--- Exercise prompt ---
Return nothing but the lines from the one with "This screenshot has height=499, width=887." through the one with "the PHP settings" in the data below, word for word and without pictures.

--- Data excerpts ---
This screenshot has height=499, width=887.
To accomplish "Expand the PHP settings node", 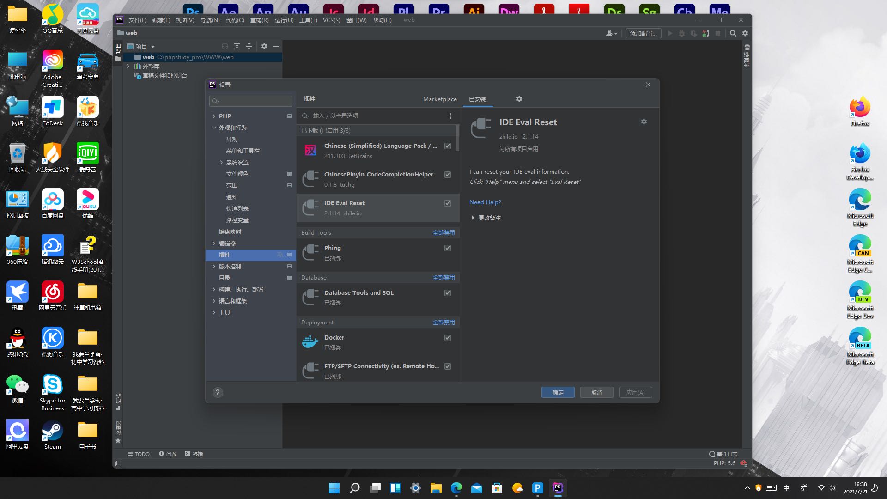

--

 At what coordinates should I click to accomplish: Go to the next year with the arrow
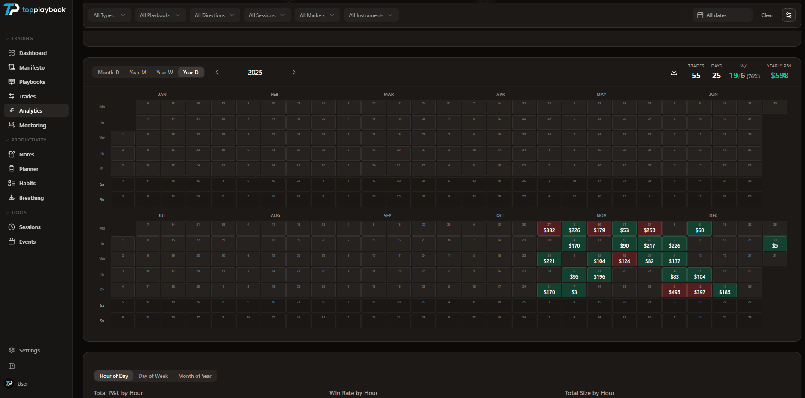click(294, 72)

==

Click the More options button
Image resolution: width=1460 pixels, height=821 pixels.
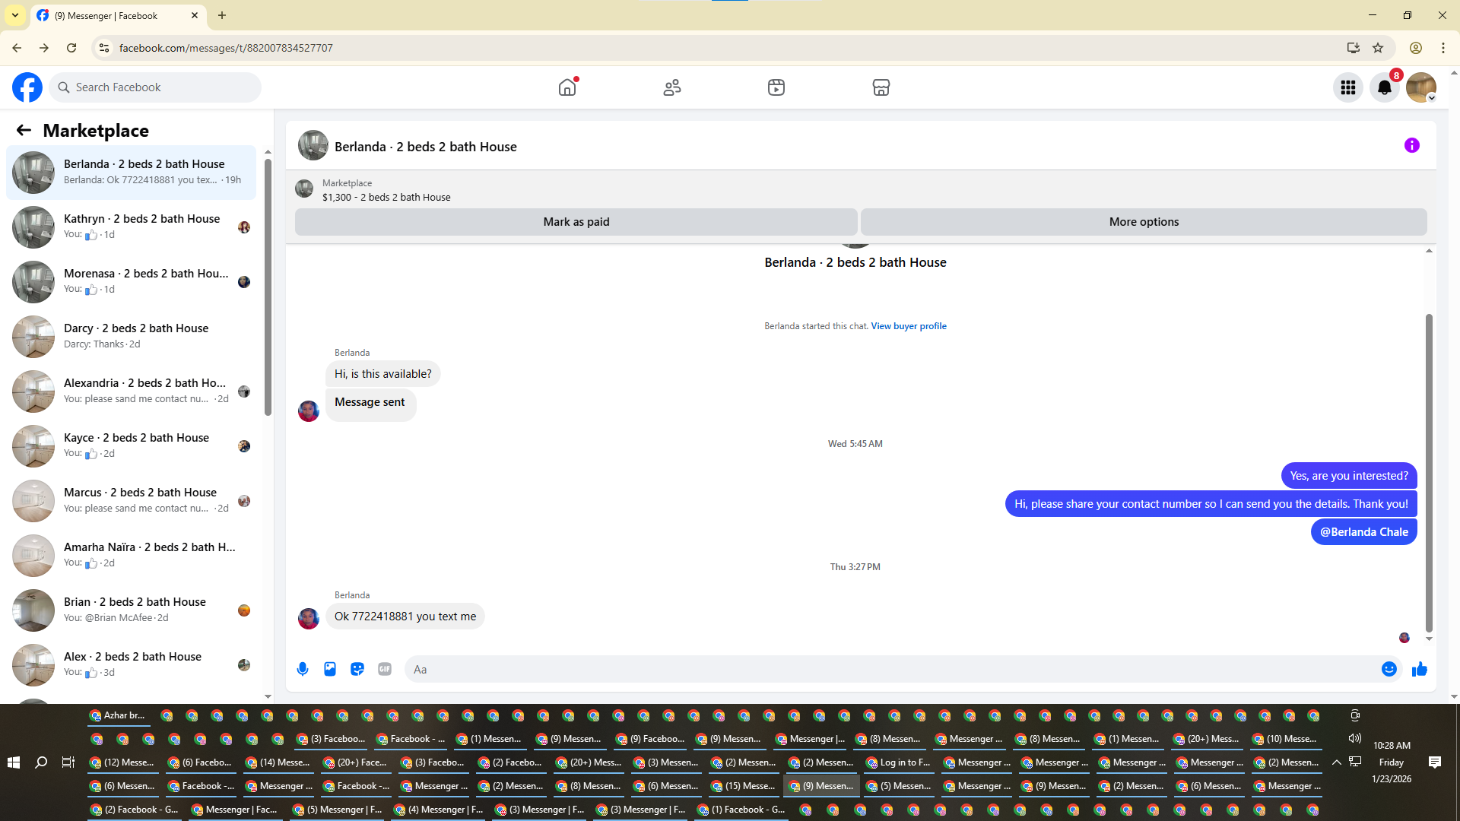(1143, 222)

--- Expected answer ---
This screenshot has height=499, width=887.
To accomplish "Expand the PHP settings node", 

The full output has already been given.